What Good Teachers Know

Judy E. Darling 1997 TOY Banquet Keynote Speech May 1, 1997


Good evening to all of you..particularly to those 91 men and woman for whom this evening has been given. Those who knew you best, your colleagues and co-workers at the building level, sent you here; your greatest achievement has been to be an excellent teacher in an inspiring way. In all of the wonderful moments of representing the county, no recognition has moved me as deeply as the day my vice principal told me that my peers and colleagues had asked me to represent them as our school's nominee.

For the finalists, these remaining moments may be tense, and you may not hear much of what I say as you reflect upon what this night may bring you. But please hear this....six worthy people will leave this room tonight as your runner-ups. Remember them as often as you can and as they will celebrate your recognition, do celebrate their participation in this strenuous process of selection.

# SET TASKS
- 1) In the keynote speech, who told the speaker that her peers and colleagues had asked her to represent them as the school's nominee?
- 2) The keynote speech says the finalists may not hear much of what is said. Explain why.
- 3) Reproduce the keynote speech word for word, beginning at "Judy E. Darling" and ending after "our school's nominee.".

# GIVEN INFORMATION

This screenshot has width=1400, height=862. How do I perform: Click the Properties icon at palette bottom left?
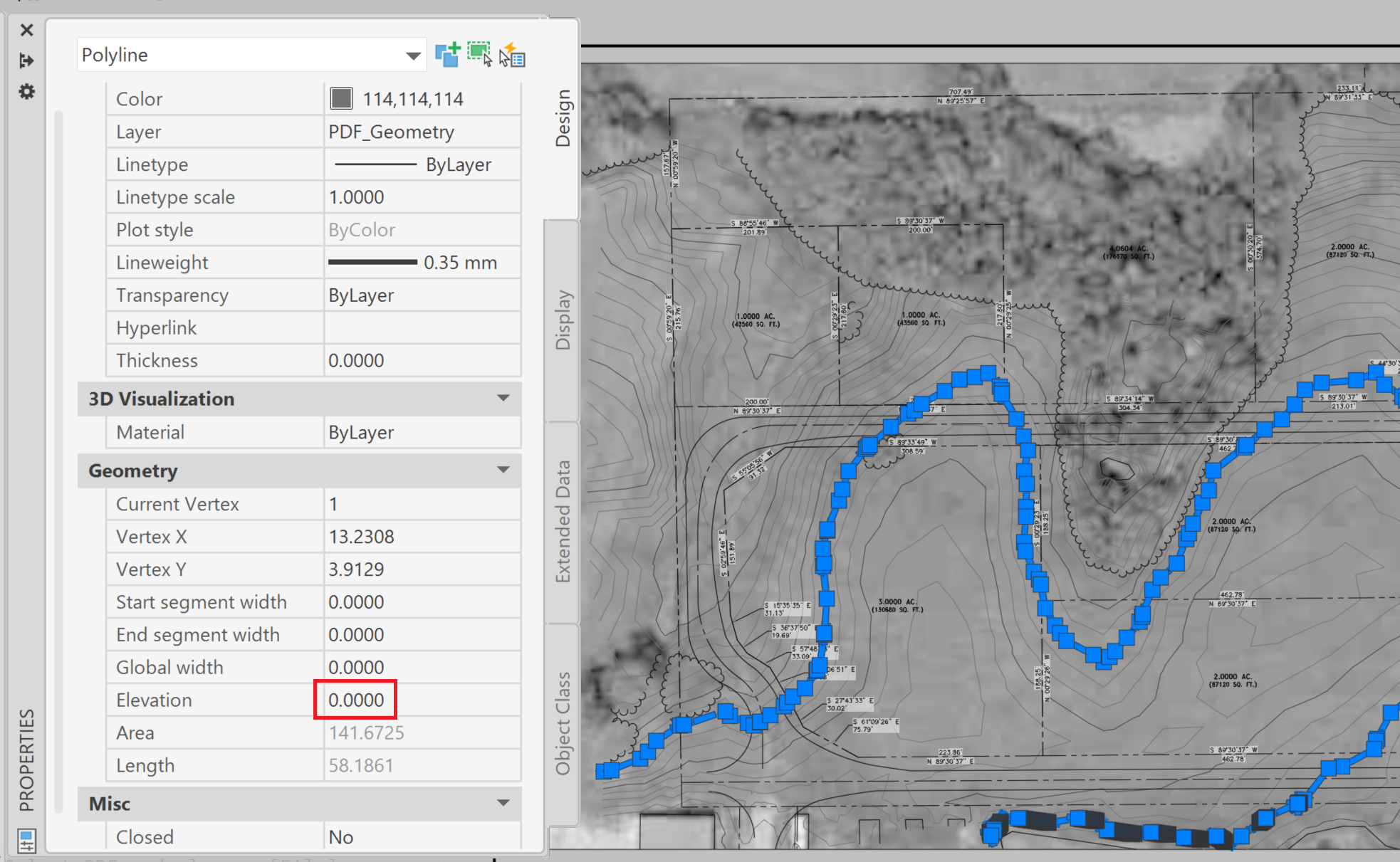pos(28,842)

# RESPONSES
- 1) Her vice principal told her.

- 2) The remaining moments may be tense for the finalists. They may also be reflecting on what the night may bring them.

- 3)
Judy E. Darling 1997 TOY Banquet Keynote Speech May 1, 1997


Good evening to all of you..particularly to those 91 men and woman for whom this evening has been given. Those who knew you best, your colleagues and co-workers at the building level, sent you here; your greatest achievement has been to be an excellent teacher in an inspiring way. In all of the wonderful moments of representing the county, no recognition has moved me as deeply as the day my vice principal told me that my peers and colleagues had asked me to represent them as our school's nominee.